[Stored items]

============

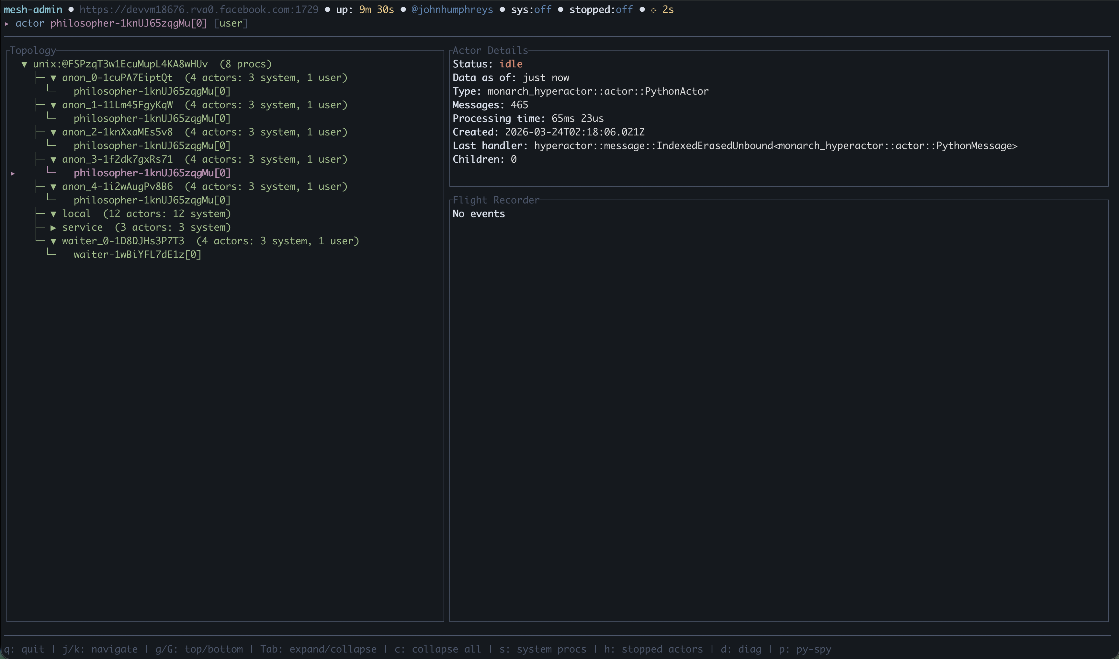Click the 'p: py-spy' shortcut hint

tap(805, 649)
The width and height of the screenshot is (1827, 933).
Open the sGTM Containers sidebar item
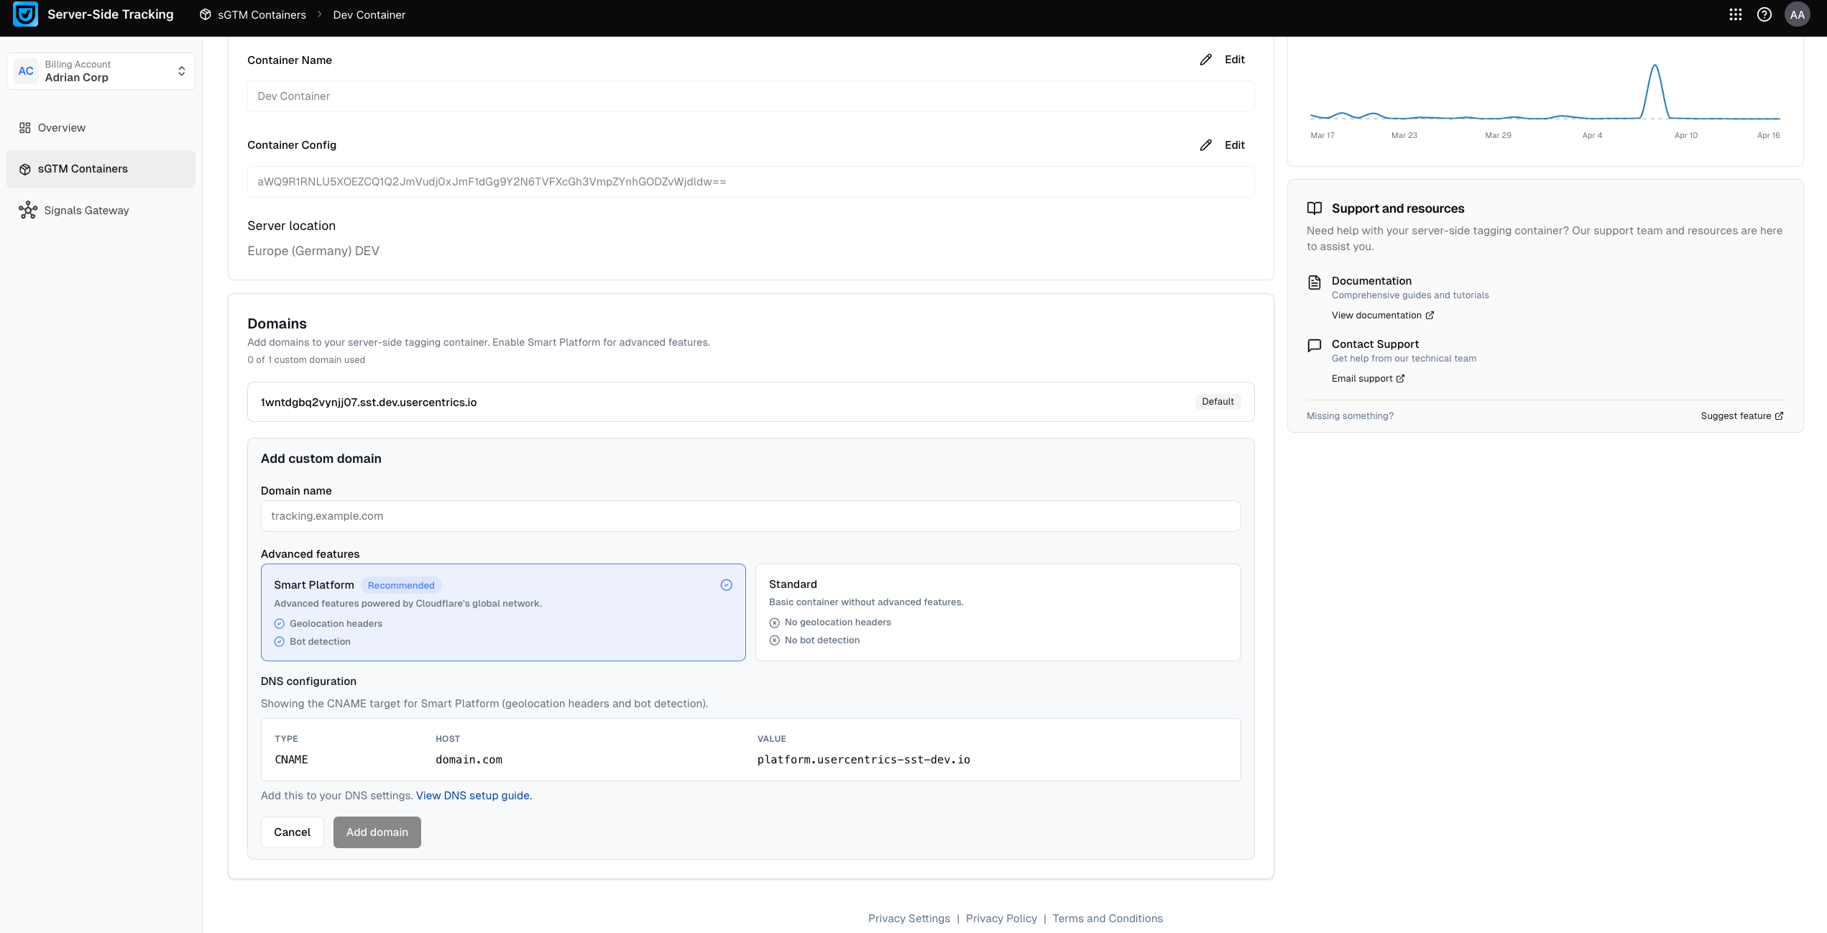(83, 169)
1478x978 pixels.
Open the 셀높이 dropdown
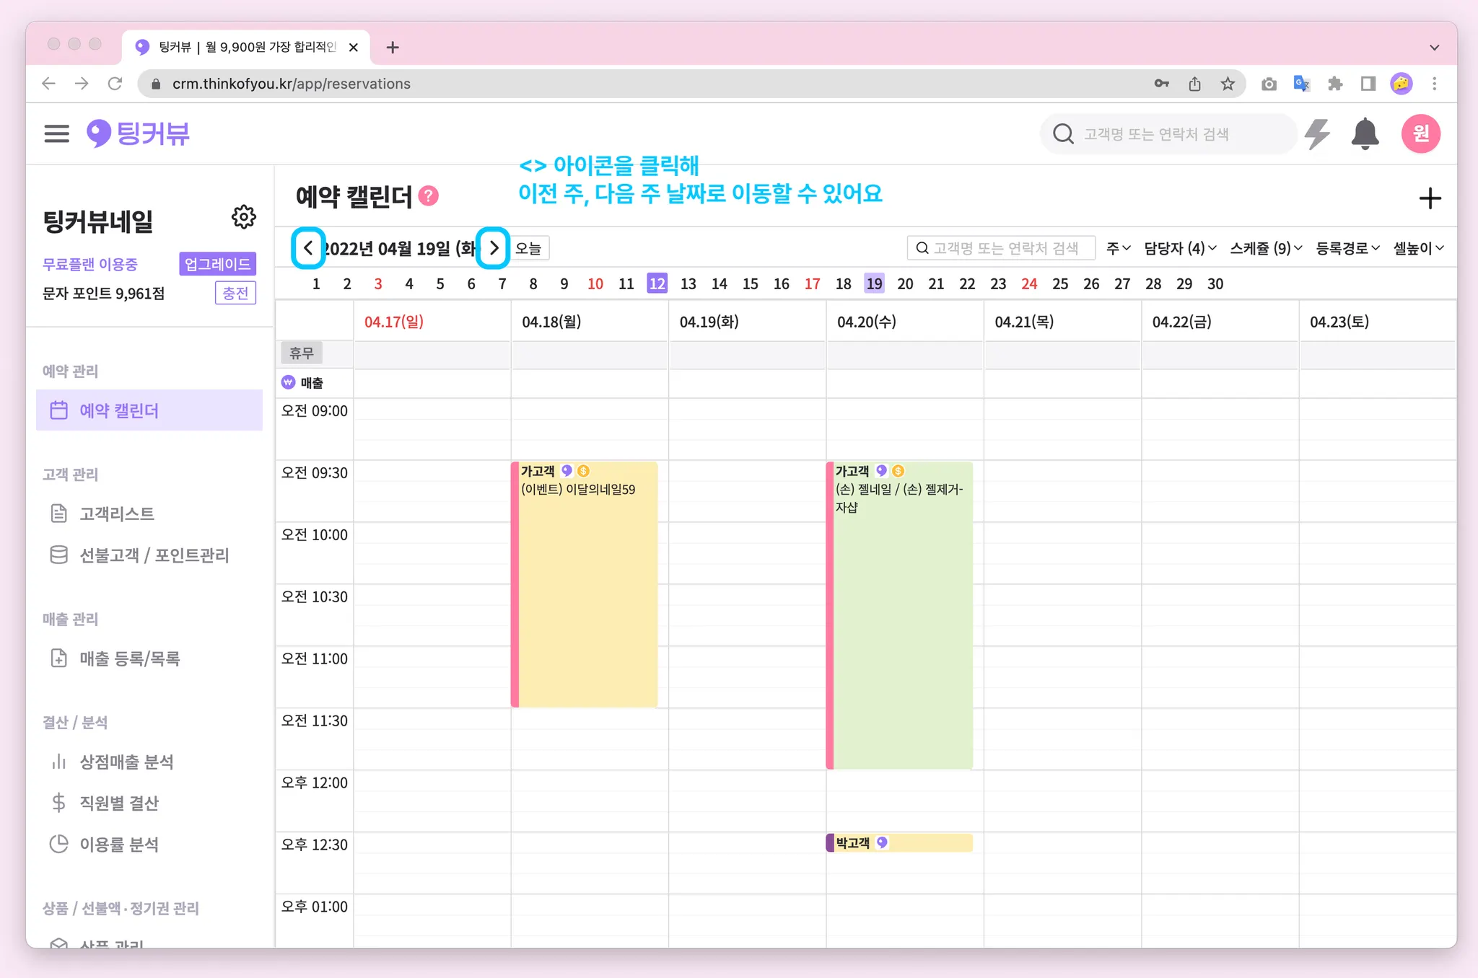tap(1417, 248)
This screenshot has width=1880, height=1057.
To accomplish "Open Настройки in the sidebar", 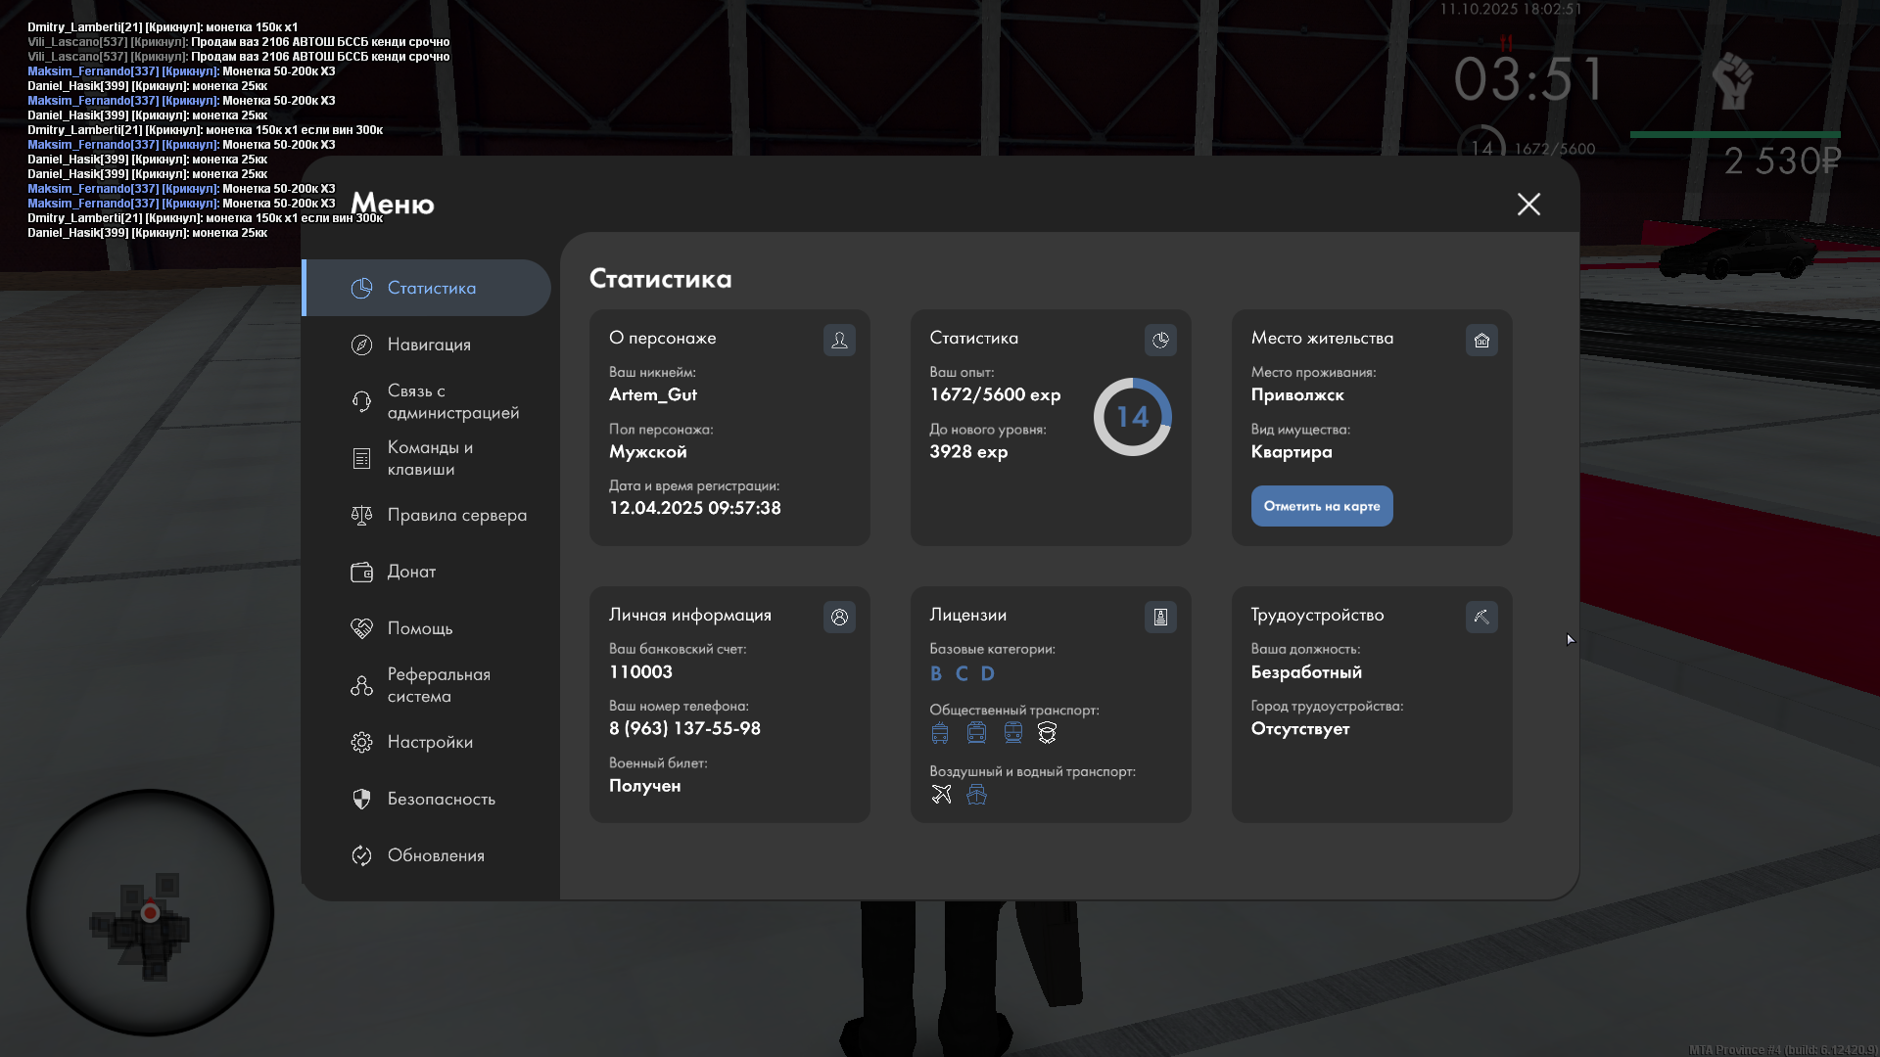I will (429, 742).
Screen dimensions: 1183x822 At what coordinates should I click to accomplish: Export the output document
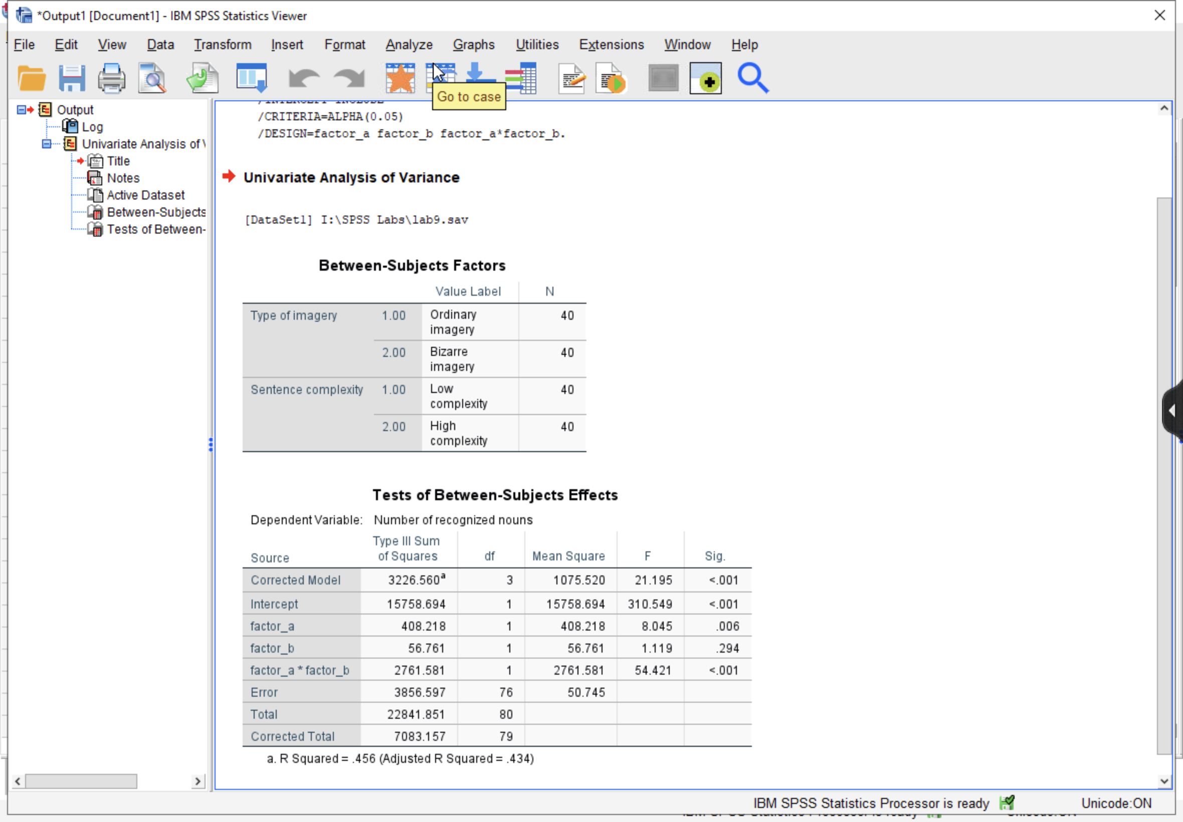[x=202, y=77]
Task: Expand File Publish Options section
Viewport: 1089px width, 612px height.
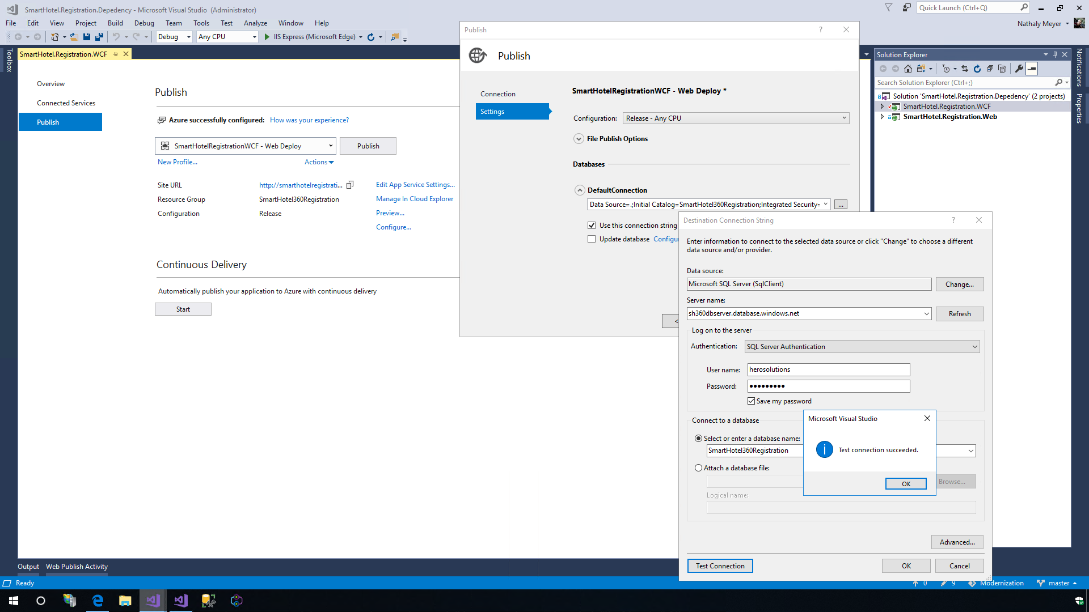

============

Pull together all lines from the data that mention the word "screenshot".

The width and height of the screenshot is (1827, 933).
This screenshot has width=1880, height=1057.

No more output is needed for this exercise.